Owning cats helped me realize love is not simply words. Every cat I had showed their affection towards me differently, but i could still recognize it the same.
I wish. One of my kids actually interacts with me without prompting, the others not so much.. My wife acknowledges me first about once a quarter. My extended family notices me once a year or less! I haven't had friends invite me first to anything in so long, it's always me inviting them. At least my dog acknowledges me on a frequent basis.
I'm sorry to hear that. You deserve as much as anyone, you're not unlovable. I wish I could help you, but I'm not too good at this, or knowing what to say.
I've been suicidal before, and while I haven't experienced anything like that, I can assure you that life changes for the better for people all the time, even if it doesn't seem like it will. You're not stuck. There's a lot of coldness in this world, but there's also people you can meet if you put yourself out there. The other comment you got was sort of toxic, but they're right in that if you put effort in it doesn't have to be like that.
I'd also recommend looking for community resources, local counselors, and maybe using a texting crisis line, like this. Idk about lemmy but there's also probably a lot of productive mental health forums you can find all over the internet, for people with similar experiences that might be able to help you out better.

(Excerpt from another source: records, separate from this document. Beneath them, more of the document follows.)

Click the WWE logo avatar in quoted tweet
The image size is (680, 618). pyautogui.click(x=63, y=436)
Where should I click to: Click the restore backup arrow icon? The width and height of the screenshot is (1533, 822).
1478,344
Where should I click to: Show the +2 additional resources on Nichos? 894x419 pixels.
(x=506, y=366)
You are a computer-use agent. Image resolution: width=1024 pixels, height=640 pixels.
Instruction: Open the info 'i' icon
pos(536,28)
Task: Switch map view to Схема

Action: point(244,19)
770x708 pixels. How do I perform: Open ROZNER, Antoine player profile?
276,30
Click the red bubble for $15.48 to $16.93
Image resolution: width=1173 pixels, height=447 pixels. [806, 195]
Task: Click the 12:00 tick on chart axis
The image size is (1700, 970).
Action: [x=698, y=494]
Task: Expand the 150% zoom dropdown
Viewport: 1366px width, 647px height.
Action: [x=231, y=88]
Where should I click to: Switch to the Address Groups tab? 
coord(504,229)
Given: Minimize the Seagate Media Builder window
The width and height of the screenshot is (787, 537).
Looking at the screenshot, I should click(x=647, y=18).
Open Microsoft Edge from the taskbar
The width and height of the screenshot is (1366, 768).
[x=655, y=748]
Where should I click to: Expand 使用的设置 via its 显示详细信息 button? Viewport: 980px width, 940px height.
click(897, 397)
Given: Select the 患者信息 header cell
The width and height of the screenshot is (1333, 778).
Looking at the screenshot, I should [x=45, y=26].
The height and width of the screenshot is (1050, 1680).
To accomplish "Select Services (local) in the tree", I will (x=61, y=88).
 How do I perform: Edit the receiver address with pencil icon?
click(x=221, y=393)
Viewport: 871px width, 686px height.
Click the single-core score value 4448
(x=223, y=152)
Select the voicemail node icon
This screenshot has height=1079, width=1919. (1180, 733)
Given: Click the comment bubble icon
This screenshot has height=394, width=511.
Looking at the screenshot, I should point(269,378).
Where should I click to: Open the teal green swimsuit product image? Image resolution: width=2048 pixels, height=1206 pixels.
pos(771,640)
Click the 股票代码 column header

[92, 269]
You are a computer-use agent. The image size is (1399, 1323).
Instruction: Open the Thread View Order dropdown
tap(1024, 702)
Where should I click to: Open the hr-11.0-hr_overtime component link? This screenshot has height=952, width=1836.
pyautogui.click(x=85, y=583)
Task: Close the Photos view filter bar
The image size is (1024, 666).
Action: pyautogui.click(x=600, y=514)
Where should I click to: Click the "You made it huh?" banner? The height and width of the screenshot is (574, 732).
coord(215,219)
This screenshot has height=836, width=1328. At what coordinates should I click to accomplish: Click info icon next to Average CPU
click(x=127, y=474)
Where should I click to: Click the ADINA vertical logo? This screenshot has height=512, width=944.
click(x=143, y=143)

Why? This life is such a gift and every day is a chance to change what you don't like about it. Invest some time and effort into it. You have the power to turn life into anything you want and you are just going to throw it away? Quit whining and put in work. This whole "poor me" shtick is lame. A hug is a two way street. How many times have you put yourself out there to receive a hug? Be a hugger. Offer. I went to a 40th birthday party for my friend lastnight which I don't go out much.... I hugged every person that I hadn't seen for 20 years. Every person hugged me back. Do something for yourself and for other people and stop expecting MFs to make it happen for you. Damn.
I don't want gifts and it annoys me when I get them because you're just receiving an obligation to work out what the giver likes when it's their birthday or Christmas.
that's a wholesome post but it also sounds in healthy and repressed. the world doesn't end if y'all say i love you to your family members once in a while
I am here for all of this. We all love, and most of us are bad at saying it. We can give. We can say it. I love so many people. Tell them. Really tell them. It is more freeing than it is free to say.